The lyophilization cycle is a key component in the manufacturing process of many pharmaceutical products. Understanding lyophilization requires a basic understanding of sublimation—the process by which a solid transitions directly to a vapor or gaseous state without first passing through a liquid phase.
Sublimation is part of the lyophilization cycle, during which ice or other frozen solvents are removed from the desired material. Desorption is the process by which bound water molecules are removed. Both play a role in lyophilization, in which a frozen product is placed in a vacuum where pressure is reduced to below the triple point of water and then subjected to heat energy to cause the sublimation of water and other frozen solvents.
The key to proper lyophilization is to remove the solvent from the product without subjecting it to the kind of intense heat that might break the product down or otherwise damage or alter its molecular structure. However, achieving optimal lyophilization requires an extensive understanding of the process itself as well as the active pharmaceutical ingredient within the product that is undergoing lyophilization.

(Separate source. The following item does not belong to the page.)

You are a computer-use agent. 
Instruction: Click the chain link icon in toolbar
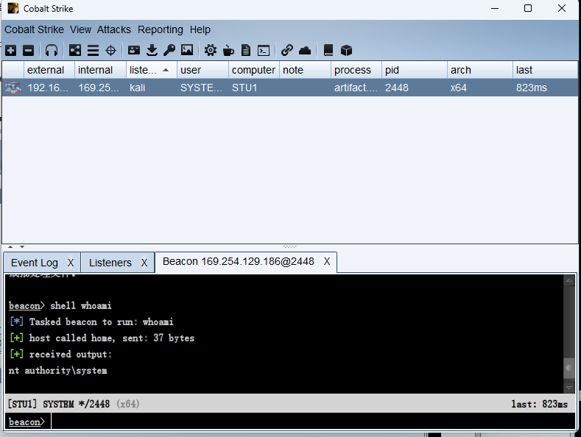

What are the benefits of the lyophilization cycle to pharmaceutical manufacturing?
Today, roughly 25 percent of injectable drugs and biological products are lyophilized, while others such as proteins, peptides, and vaccines are stored in lyophilized form in order to obtain greater shelf stability. Most drugs have to be shelf stable for at least two years, while some require even longer shelf lives.

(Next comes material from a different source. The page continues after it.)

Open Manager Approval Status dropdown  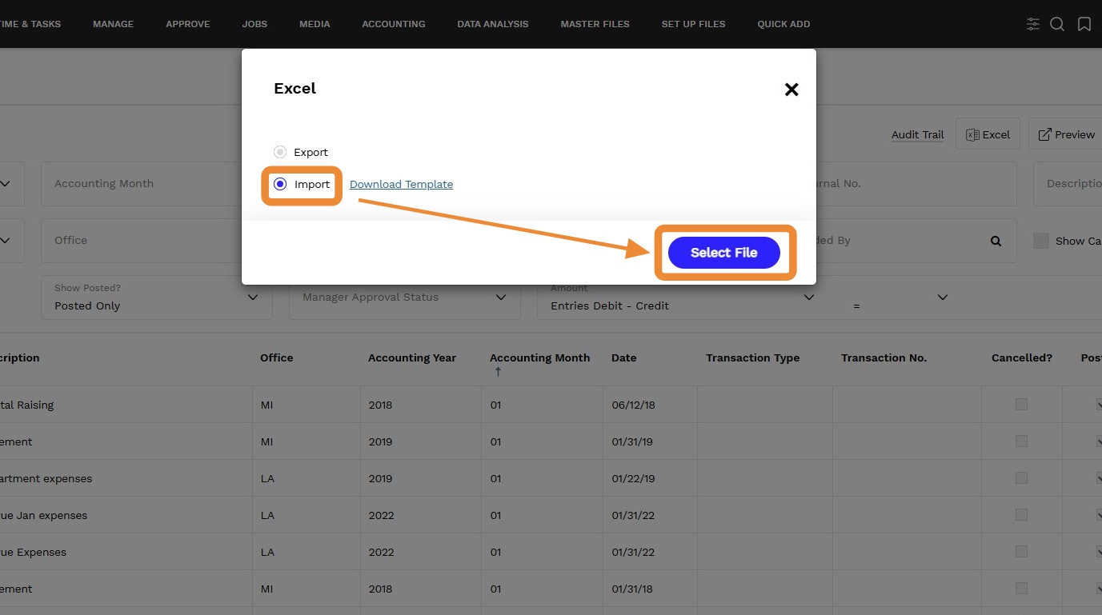(x=405, y=298)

Besides pharmaceuticals, lyophilization is used in manufacturing coffee, ice cream, and any number of dried food products. Freeze-drying has even been used to recover water-damaged books and other documents.
What drives the nearly $3 billion lyophilization industry? One of the primary selling points of the lyophilization cycle is the enhanced stability of products in a dry state. In addition to a longer shelf life, lyophilized products are less likely to spill and easier to handle.
The lyophilization cycle allows products to be rendered into a more stable form without adding extreme heat which might damage the structure or function of the product. Product can then be reconstituted on-site relatively easily. Hence, lyophilized vials have become the method of choice for storing many different injectable drugs and biological products across the industry.
What are the primary steps of the lyophilization cycle?
The FDA identifies three “separate, unique, and interdependent processes” within the lyophilization cycle: freezing, primary drying or sublimation and secondary drying or desorption. Most manufacturers who work with lyophilization add a fourth step, prior to the last two, in which a vacuum process is used to reduce the pressure within the lyophilizer to below the triple point of water.
However, anyone who has worked within the lyophilization cycle knows that it is more complex than these three or four fairly straightforward steps. Before the product can be loaded into the lyophilizer, it requires formulation and pretreatment to ensure that it is ready for the process.
Proper loading is essential to ensuring that the process goes as intended, and once the lyophilization cycle is complete products in vials should be backfilled and stoppered under partial vacuum conditions before the product is finally removed from the lyophilizer.
If any stage of the lyophilization cycle is skipped or is incorrectly completed, it can throw off the entire process. Product that is not adequately frozen before being exposed to vacuum pressure, for example, can expand beyond its container, which not only invalidates that batch, but may require the entire lyophilization process be shut down so that the lyophilizer can be properly cleaned.
What other considerations affect the lyophilization cycle?
For many CMOs, the basics of the lyophilization cycle are relatively straightforward. But, like any pharmaceutical process, lyophilization is affected by nuances that may not be apparent at first glance.
Optimizing the lyophilization process requires a thorough understanding of the API of the product undergoing lyophilization—this includes moisture load, particle size, density, viscosity, solubility, and other factors. Knowing how the product will behave during lyophilization is essential to obtaining the correct final result and avoiding costly or time-consuming errors during the process.
It is also important to understand how the lyophilization cycle fits into the overall project cycle of the product itself. If lyophilization is being performed for parenteral products that are going to hospitals to be administered, the process parameters may be different than for products intended for clinical research. Understanding the total cycle of the product helps to anticipate needs in the supply chain and avoid slowdowns.
Ultimately, different products in different phases of development have different needs when it comes to lyophilization. Optimizing the lyophilization cycle for a specific product means understanding not only the cycle itself, but that product, and how the two interact.